## Task requirements
Copy the lines starting at the one containing "Click the CLEAR ALL button" and ending at the one containing "This screenshot has width=2000, height=1217.", changing "CLEAR ALL" to "RESET" and leaving everything else as is. Give only those lines.

## Data excerpts
= = =

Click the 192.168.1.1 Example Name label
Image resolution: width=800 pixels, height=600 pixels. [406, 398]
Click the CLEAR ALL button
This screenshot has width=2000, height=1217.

= = =

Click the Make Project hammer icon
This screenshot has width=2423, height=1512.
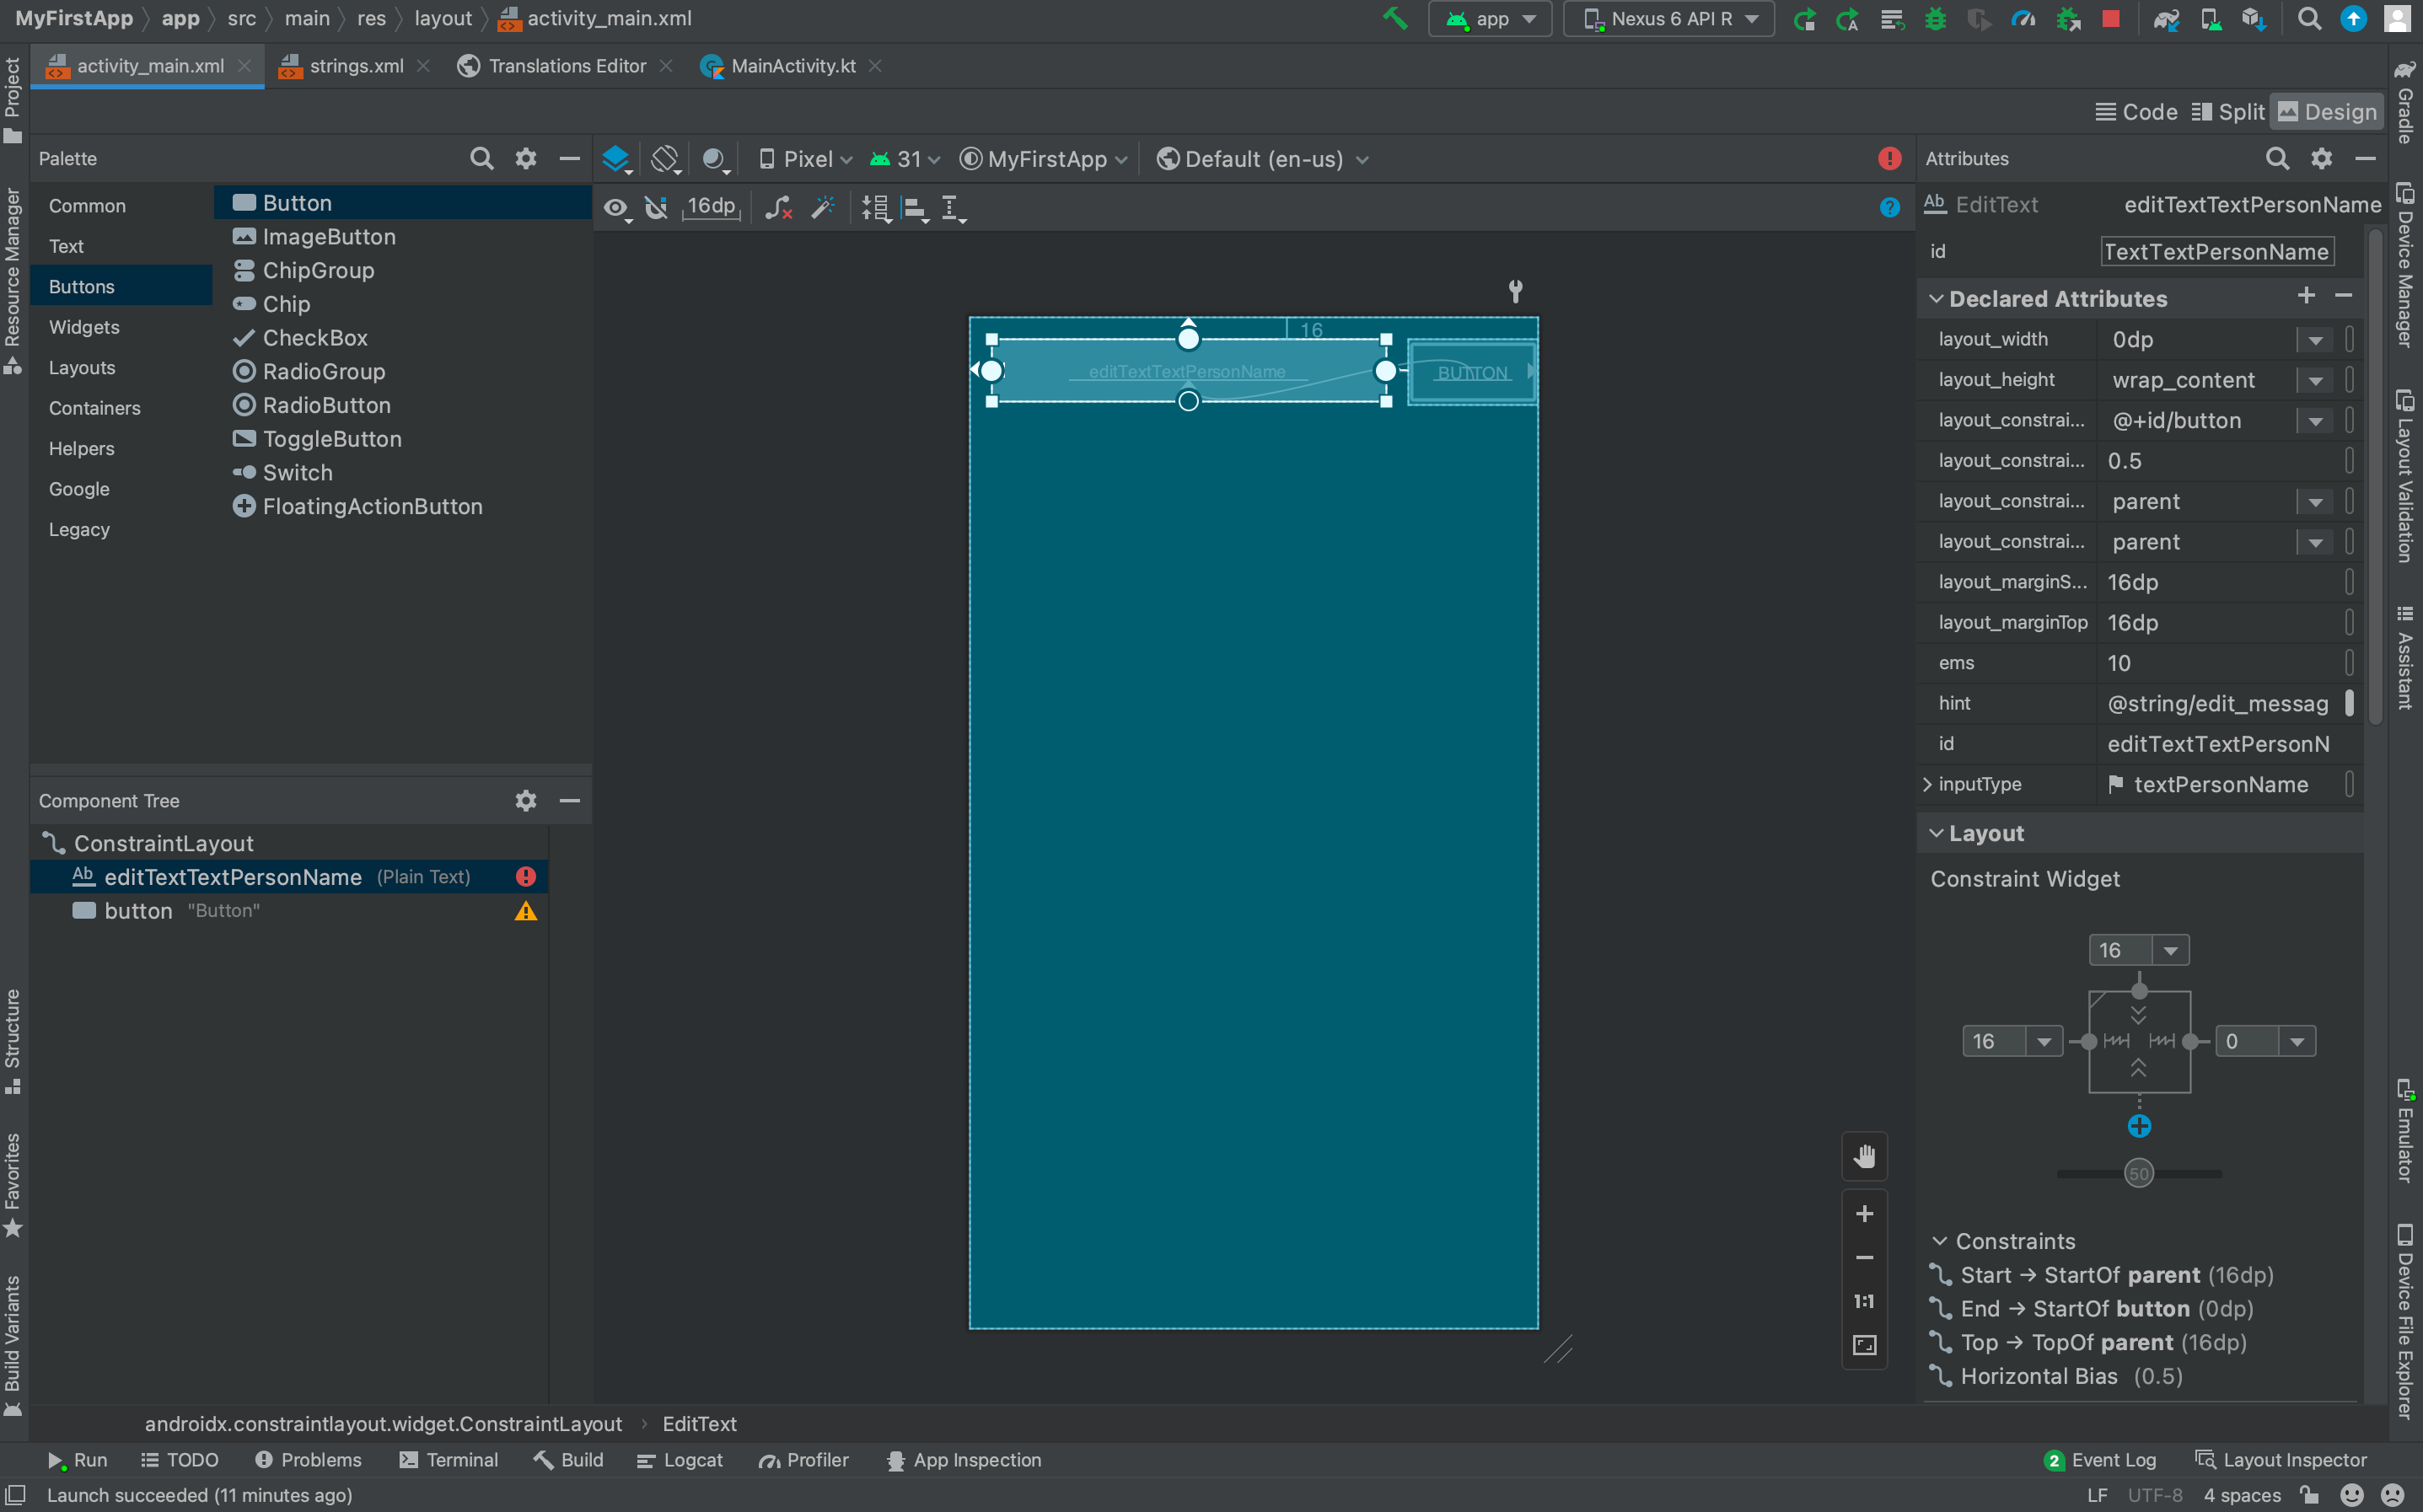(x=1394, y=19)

= = =

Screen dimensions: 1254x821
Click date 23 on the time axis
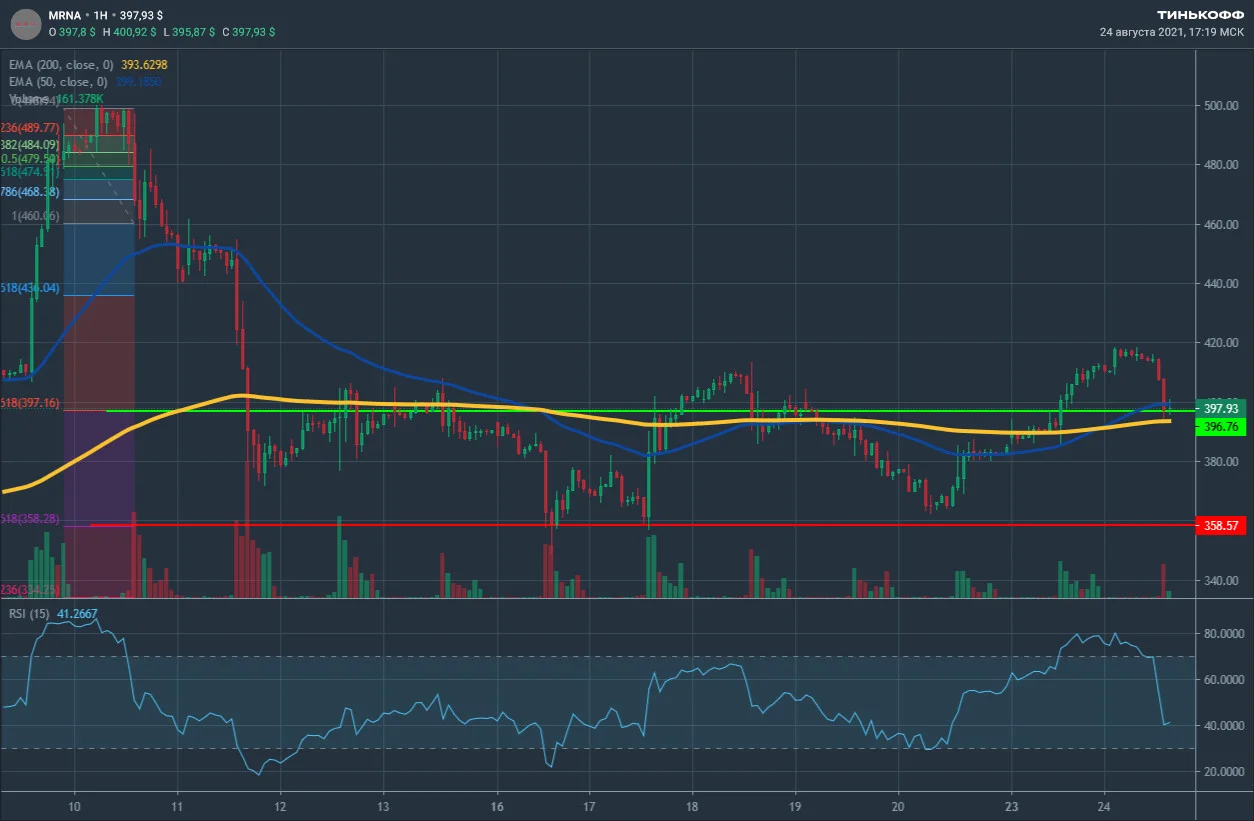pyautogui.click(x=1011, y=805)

= = =

## Correct result
Click the RESET button
This screenshot has width=2000, height=1217.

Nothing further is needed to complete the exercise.